*Task requirements*
The entries below contain pictures, which are to be left out; write out exactly, and only, the lines from the line with "You are a computer-use" up to and including the line with "Viewport: 644px width, 362px".

*Material for this task*

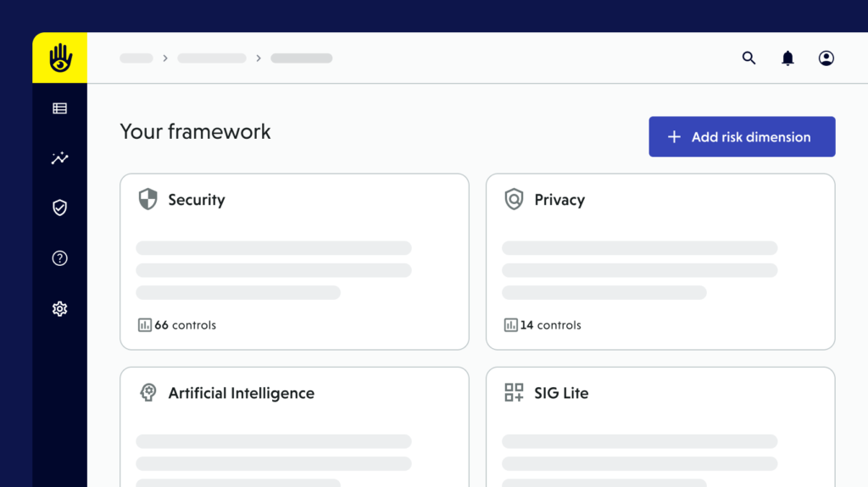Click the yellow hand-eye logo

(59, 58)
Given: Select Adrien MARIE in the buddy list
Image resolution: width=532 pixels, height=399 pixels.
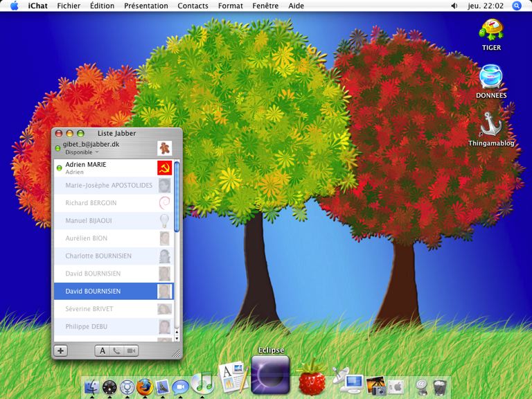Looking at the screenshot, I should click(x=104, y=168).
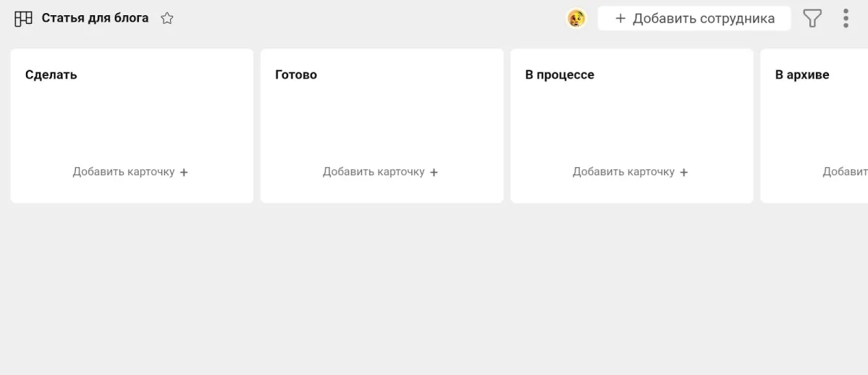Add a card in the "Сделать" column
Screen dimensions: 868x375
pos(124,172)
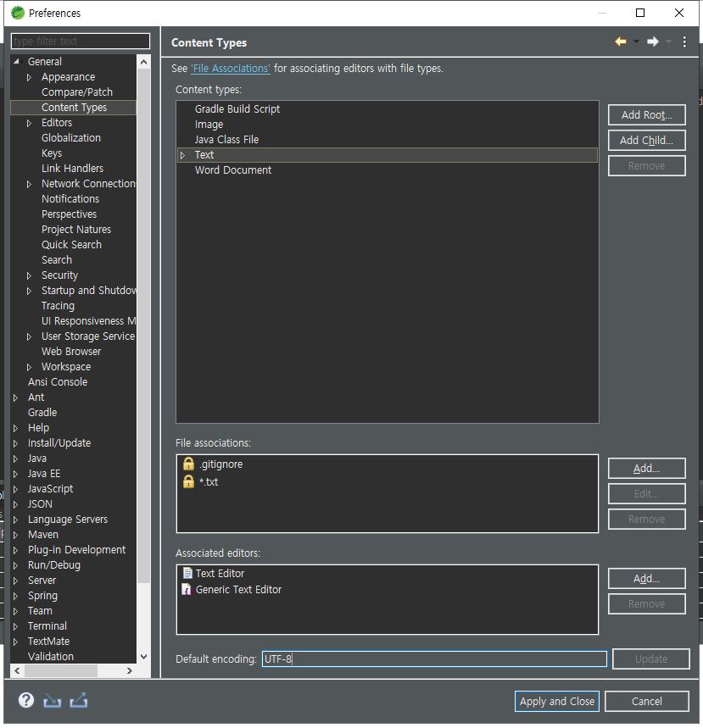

--

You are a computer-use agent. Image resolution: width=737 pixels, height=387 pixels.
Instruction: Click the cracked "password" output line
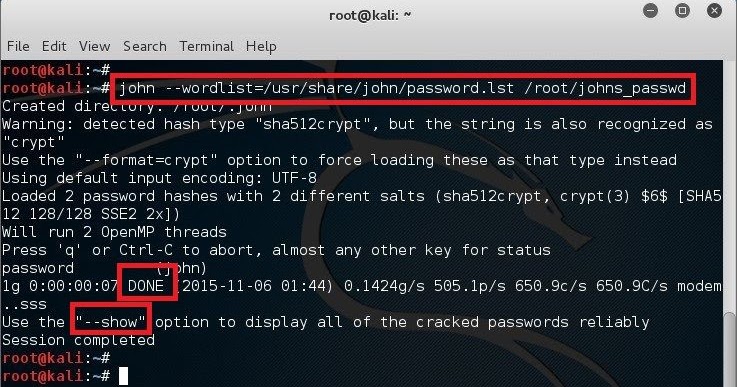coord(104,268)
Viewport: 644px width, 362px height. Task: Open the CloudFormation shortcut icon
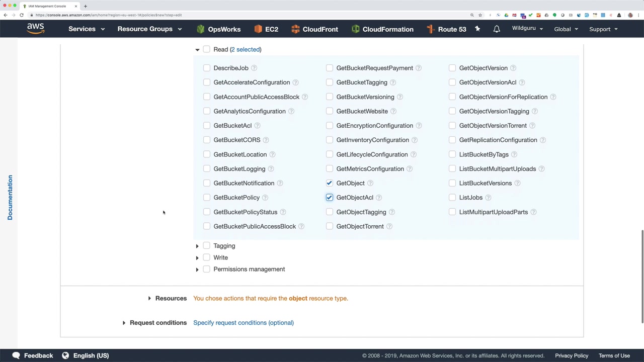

--

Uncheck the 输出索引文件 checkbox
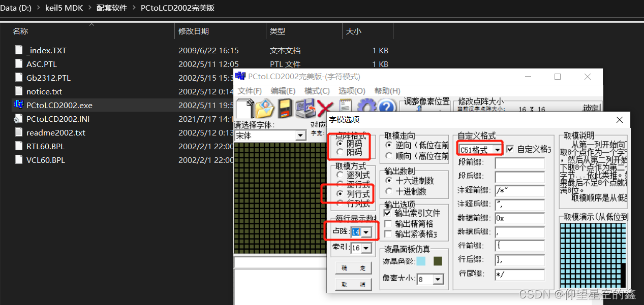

*Output below*
You are a computer-use agent. Image resolution: width=737 pixels, height=387 pixels.
Instruction: Click the cracked "password" output line
coord(104,268)
Viewport: 644px width, 362px height. Task: Open the CloudFormation shortcut icon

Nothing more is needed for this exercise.